ЧТО СДЕЛАТЬ:
Ответьте, пожалуйста, на вопросы по отрывку о вагнеровской тетралогии, помечая ответы так же, как вопросы.
1. Что наглядно демонстрирует вагнеровская тетралогия?
2. В чем, согласно отрывку, весьма часто сказывается музыкальность?
3. Что дает такая тенденция у слабых писателей и эпигонов?

ПРЕДОСТАВЛЕННЫЙ ОТРЫВОК:

Вагнеровская тетралогия наглядно демонстрирует как недостаточность одной литературы для немецкой культуры своего времени, так и известную невозможность для нее оставаться в границах одной поэзии, — литературы, когда дело идет о наиболее полном и наиболее глубоком воспроизведении действительности средствами искусства. Это отнюдь не бросает тень подозрения на немецкую литературу второй половины века и тем более не обесценивает реалистические искания писателей этого времени. Музыкальность, замечаемая у самых разных писателей и в самых разных моментах, присуща немецкой литературе (разумеется, не всем ее произведениям!); это совсем не тот смехотворный «иррациональный» остаток в глубине произведений, предполагать который уже означает вызвать издевки литературоведа-позитивиста. Эта музыкальность весьма часто сказывается в «странной» форме литературных произведений, над которыми билось не одно поколение литературоведов, — ив ней заметный след тенденции «компоновать» материал по закону более высокому, чем закон самого материала, — «лирически» преображать материал, поднимать его над его буквальным значением на более высокую ступень: нередко возникает тот зазор между жизненным материалом и формой, материалом и художественным целым, который озадачивает или отпугивает читателя [432] . Разумеется, у слабых писателей и эпигонов такая тенденция, двойственная по своей природе, дает дурной резонанс ложной поэтизации быта, но тут уже сами средства «музыкального» оформления материала отмирают.

ФРАГМЕНТЫ ДАННЫХ:
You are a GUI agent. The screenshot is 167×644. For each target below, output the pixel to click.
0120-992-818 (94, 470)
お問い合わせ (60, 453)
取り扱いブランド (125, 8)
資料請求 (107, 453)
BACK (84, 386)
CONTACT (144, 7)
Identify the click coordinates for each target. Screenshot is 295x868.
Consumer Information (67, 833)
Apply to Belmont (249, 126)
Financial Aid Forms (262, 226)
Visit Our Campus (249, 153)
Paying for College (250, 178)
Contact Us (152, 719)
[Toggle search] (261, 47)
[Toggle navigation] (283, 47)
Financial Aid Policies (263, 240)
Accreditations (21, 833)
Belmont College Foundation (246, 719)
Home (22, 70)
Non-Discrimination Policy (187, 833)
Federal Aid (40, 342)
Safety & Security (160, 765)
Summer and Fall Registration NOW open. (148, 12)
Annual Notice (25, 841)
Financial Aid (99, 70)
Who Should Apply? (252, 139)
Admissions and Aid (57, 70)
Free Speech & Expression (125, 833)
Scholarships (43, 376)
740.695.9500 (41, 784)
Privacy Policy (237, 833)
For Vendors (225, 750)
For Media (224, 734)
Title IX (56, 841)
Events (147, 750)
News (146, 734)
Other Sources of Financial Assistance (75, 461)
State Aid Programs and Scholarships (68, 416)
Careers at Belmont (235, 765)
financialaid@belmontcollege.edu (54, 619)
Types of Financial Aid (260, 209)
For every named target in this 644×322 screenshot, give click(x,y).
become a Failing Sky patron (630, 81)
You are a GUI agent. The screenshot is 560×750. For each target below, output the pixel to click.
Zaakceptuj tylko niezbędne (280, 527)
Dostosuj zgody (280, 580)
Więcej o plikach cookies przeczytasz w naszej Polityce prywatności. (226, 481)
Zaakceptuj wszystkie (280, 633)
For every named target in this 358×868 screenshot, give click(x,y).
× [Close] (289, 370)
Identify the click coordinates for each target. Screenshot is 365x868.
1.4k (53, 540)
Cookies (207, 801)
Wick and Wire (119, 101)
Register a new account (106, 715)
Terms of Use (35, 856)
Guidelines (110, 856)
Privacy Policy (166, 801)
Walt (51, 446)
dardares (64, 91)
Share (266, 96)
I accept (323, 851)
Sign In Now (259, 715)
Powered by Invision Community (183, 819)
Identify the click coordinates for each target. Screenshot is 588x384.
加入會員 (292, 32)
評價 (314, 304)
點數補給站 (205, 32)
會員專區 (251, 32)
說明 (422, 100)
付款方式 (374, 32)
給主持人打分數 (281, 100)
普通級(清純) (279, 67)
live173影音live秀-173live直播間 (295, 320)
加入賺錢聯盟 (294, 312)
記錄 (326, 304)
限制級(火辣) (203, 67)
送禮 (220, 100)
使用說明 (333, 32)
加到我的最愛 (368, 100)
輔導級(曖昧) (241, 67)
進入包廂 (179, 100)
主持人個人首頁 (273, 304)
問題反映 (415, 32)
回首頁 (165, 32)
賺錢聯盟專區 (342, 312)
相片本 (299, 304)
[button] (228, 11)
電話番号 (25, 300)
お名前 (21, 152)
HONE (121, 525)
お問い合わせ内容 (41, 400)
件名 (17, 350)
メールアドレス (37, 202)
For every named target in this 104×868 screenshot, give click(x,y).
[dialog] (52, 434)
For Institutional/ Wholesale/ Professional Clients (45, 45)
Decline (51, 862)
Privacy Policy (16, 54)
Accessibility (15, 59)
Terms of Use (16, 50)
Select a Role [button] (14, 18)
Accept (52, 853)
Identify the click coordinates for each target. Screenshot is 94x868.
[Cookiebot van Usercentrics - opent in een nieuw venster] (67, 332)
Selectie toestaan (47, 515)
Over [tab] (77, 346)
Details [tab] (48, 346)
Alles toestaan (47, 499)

РЕЗУЛЬТАТ ЗАДАНИЯ:
1. Недостаточность одной литературы для немецкой культуры своего времени и известную невозможность для нее оставаться в границах одной поэзии.
2. В «странной» форме литературных произведений.
3. Дурной резонанс ложной поэтизации быта.